Yes, I can shop on line for everything and even watch how-to videos, but sometimes I really just need to walk into my local ACE hardware store and ask for help. Hardware stores haven’t always been in my comfort zone, I’m not a huge do-it-yourself person, but the people at ACE are so helpful and patient and friendly that I feel really comfortable in there now. I don’t do all my shopping there, and I don’t think they expect me to, but I hope I give them a big enough piece of my hardware budget to keep them around a long time.

I would’ve considered dress shopping at Nordstroms well out of my comfort zone, but the salesperson who is helping me (repeatedly) understands me. She gets that I’m usually in jeans and a t-shirt and she’s willing to help me find something that I am comfortable with. She’s laughing with me and not at me. And honestly, if she’s laughing at me after I leave, I’m OK with that because she is making me comfortable while I’m there.

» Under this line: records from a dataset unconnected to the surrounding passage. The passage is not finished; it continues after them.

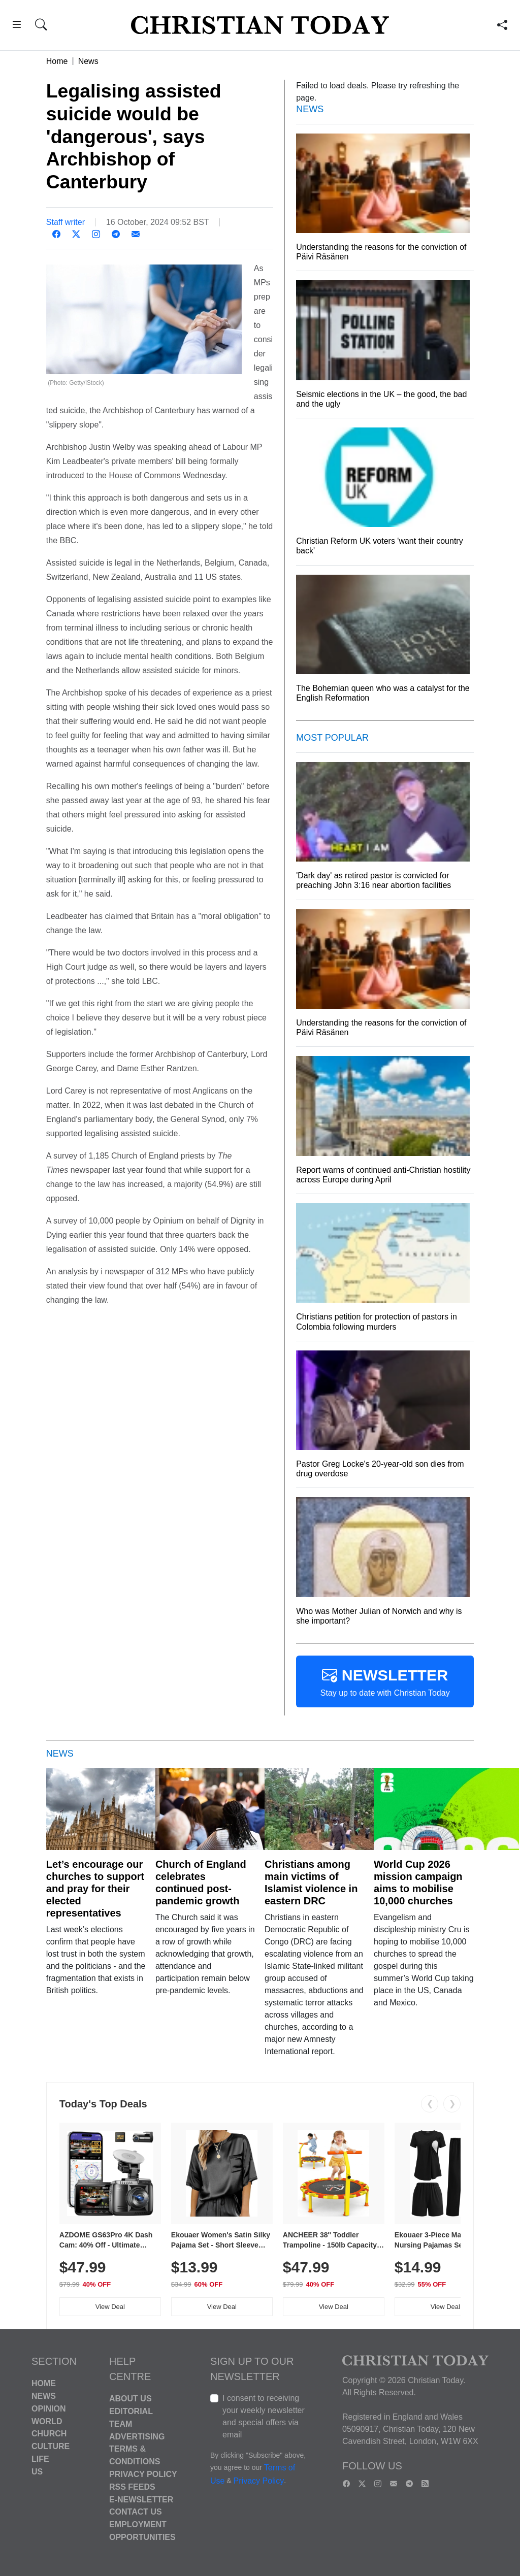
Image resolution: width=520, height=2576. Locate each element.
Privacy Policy (143, 2474)
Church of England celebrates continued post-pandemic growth (200, 1882)
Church (49, 2433)
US (37, 2471)
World (46, 2421)
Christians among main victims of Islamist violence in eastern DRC (311, 1882)
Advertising (137, 2436)
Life (40, 2459)
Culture (50, 2446)
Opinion (48, 2408)
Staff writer (65, 222)
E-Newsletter (141, 2499)
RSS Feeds (132, 2487)
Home (57, 61)
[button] (16, 26)
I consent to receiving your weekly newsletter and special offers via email (263, 2416)
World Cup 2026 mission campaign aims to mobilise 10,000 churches (418, 1882)
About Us (130, 2398)
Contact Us (135, 2511)
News (88, 61)
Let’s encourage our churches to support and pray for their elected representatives (95, 1889)
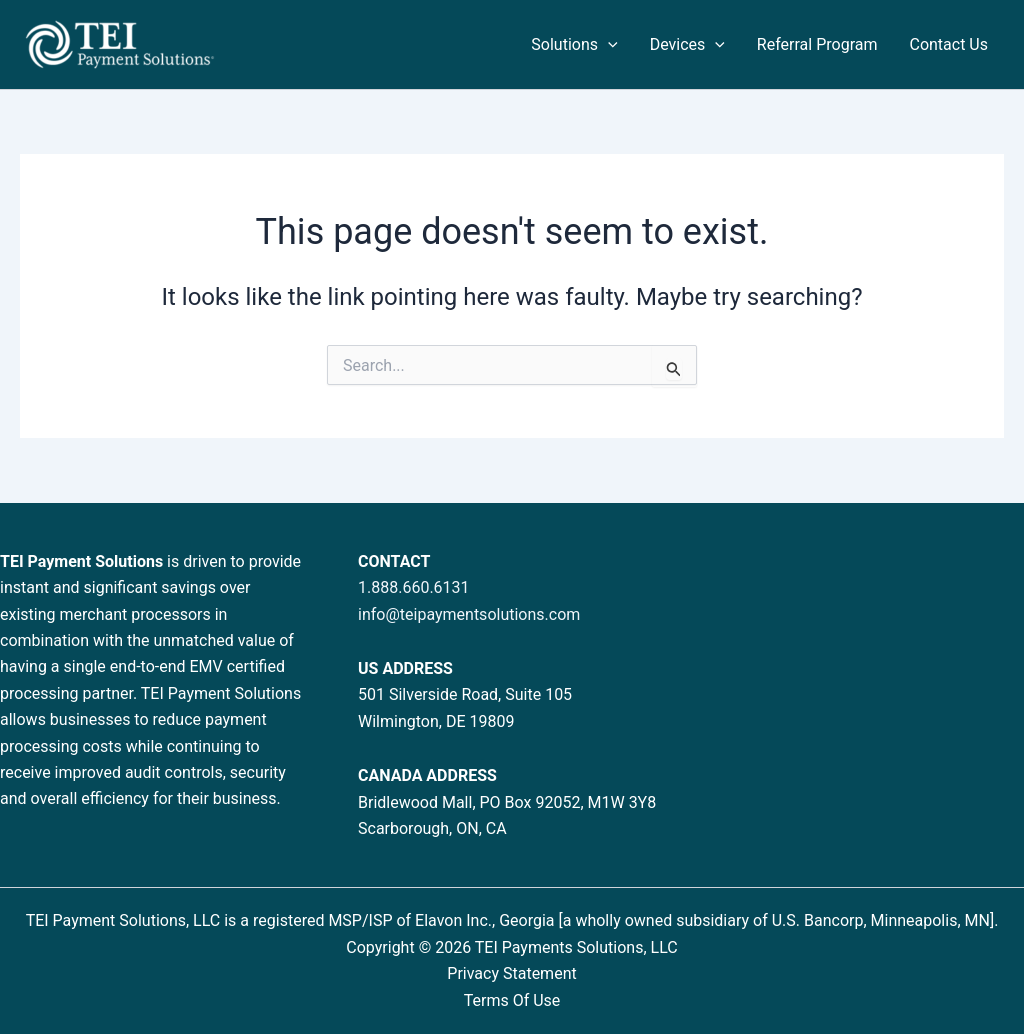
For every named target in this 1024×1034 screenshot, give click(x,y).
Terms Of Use (512, 1000)
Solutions (574, 45)
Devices (687, 45)
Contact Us (948, 44)
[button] (608, 45)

Bringing me to my most comfortable zone, bookstores. Actually, is anyone outside their comfort zone in a bookstore? The perfect place for browsing and loitering and sampling the wares. Sure you can find everything online and the computers will even make recommendations for you, but it’s so much better to have someone hand you a book with a heartfelt, “Oh, I just LOVED this one!” I want to pull everyone into my world of books and reading. I want everyone to be comfortable with one of the greatest tools for expanding minds and attitudes – reading.  And I want to do it at my little, neighborhood bookstore.

So thanks to all the people who are passionate about what they do. Thanks to all the people who own bookstores and yarn shops and restaurants and who want to share their loves and hobbies and family recipes with the rest of us. If we keep our local communities strong and open and inviting it is a huge step towards making the whole world a comfortable zone for everyone.

 

2 thoughts on “Comfort Zones

  1. That was great, Nancy. I am SO out of my comfort zone here, but am hopeful that if I just get out there and fake it, maybe I will find my comfort zone again! I sure miss my little neighborhood bookstore, and the cool women who work in it.
    Kate

    • Your blog is one of the reasons I got thinking about comfort zones. It just sounds like you are exploring and expanding your comfort zone every day! Kudos to you, my friend, I could not be so brave. And your comment about people being friendly and smiling at you…to me that would make all the difference.